ATOR (lendo um jornal) - “Estátuas de Narciso e Eco finalmente voltam a se encontrar”. “Após campanha popular, depois de muitos anos personagens mitológicos são reunidos novamente no Jardim Botânico, em fonte que será réplica da original de Mestre Valentim”.

(DOIS ATORES FICAM “CONGELADOS’ NAS POSES DAS ESTÁTUAS. OUTROS DOIS FAZEM OS PAPÉIS DE FUNCIONÁRIOS DO JARDIM BOTÂNICO. PEGAM AS ESTÁTUAS E CARREGAM PARA PERTO UMA DA OUTRA.)

ATOR 1 (Funcionário) - Putz! Raio de estátua pesada, sô!
ATOR 2 (outro funcionário) - É...Mas são bonitas, não são?
ATOR 1 - É...Até que são. Mas quem teve a idéia de tirar elas de onde estavam?
ATOR 2 - Sei lá...Soube que uma leva de gente quis reunir as estátuas e estão aí.
ATOR 1 - Mas por causa de quê?
ATOR 2 - Isso eu não sei. Mas é coisa de artista...Você sabe quem são esses aí?
ATOR 1 - Uai! E elas tem nome?
ATOR 2 - Tem, ué? Olha aqui, ó...(olhando na base das estátuas) “Eco”...e “Narciso”.
ATOR 1 - Eco? Isso é coisa de Ecologia?
ATOR 2 - Acho que né não. Isso está me cheirando a coisa de grego, igual aqueles filmes de soldado romano.
ATOR 1 - É...É mesmo.

(OS TRABALHADORES ADMIRAM AS ESTÁTUAS)

ATOR 2 - Bom...O serviço está feito. Só por causa disso, vamos almoçar?
ATOR 1 - Só se for agora! Meu “rádio de pilha’ já deve de estar quentinho!
ATOR 2 - Então vamos traçar esse arroz com ovo!
ATOR 1 - Arroz com ovo, não! Hoje a Marineuza caprichou. Tem até galinha!
ATOR 2 - Hummm...Pobre comendo galinha, um dos dois está doente!

ELES RIEM E SAEM. APÓS UM TEMPO, A ESTÁTUA DE ECO “GANHA VIDA” E COMEÇA A SE MEXER.

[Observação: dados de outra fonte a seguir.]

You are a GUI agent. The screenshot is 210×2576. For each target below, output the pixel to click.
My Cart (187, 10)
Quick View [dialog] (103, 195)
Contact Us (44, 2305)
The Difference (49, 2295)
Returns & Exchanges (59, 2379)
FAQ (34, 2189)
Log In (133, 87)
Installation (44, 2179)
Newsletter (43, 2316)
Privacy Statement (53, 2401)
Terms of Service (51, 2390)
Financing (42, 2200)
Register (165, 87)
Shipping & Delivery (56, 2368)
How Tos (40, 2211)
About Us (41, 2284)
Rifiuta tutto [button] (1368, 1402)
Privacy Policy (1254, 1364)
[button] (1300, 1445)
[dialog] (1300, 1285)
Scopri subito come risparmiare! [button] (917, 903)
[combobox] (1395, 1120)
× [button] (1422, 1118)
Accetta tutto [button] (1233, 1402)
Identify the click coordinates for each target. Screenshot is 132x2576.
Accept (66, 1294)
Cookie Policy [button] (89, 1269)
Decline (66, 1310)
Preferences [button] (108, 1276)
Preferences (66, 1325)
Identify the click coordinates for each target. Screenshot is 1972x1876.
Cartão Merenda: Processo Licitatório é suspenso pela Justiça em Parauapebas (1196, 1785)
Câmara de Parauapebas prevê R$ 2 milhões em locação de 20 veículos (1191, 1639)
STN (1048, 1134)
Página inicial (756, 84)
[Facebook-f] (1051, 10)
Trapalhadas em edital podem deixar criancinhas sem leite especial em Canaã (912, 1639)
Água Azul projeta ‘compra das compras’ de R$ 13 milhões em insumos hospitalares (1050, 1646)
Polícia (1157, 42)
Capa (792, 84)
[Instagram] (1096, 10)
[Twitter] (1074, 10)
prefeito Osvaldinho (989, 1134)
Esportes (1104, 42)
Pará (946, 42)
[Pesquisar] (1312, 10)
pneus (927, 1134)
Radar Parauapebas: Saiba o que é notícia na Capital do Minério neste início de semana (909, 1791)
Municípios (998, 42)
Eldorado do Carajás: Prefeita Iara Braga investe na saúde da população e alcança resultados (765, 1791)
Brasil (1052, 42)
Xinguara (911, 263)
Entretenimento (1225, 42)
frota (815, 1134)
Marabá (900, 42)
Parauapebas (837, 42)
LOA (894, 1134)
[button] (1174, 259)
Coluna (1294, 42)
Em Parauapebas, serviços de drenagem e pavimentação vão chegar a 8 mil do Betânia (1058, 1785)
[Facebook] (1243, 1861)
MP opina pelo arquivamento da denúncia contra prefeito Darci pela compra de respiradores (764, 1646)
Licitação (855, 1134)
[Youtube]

ECO - Oh...Mais uma vez por desígnio dos deuses, sou obrigada a reviver meu infortúnio. Não há nada que abrande o coração de Hera? E Zeus...Não se apieda de mim? A menor das ninfas? Não fiz como ele ordenou? Não entreti sua nobre esposa para que ele buscasse aventuras entre mortais. E qual foi minha paga? Hera me condenou a repetir só os últimos sons das palavras que ouço. Mas o pior ainda estaria por vir. Por obra de Eros, ardi de paixão pelo filho de Liríope...Nárkissos...Narcótico...Narciso...Tão belo e tão inútil, como a flor que lhe herdou o nome.
O seu desprezo corroeu-me as entranhas como as águias que devoram o fígado de Prometeu.
Ó, piedade, olímpicos! Livrai vossa serva desta punição!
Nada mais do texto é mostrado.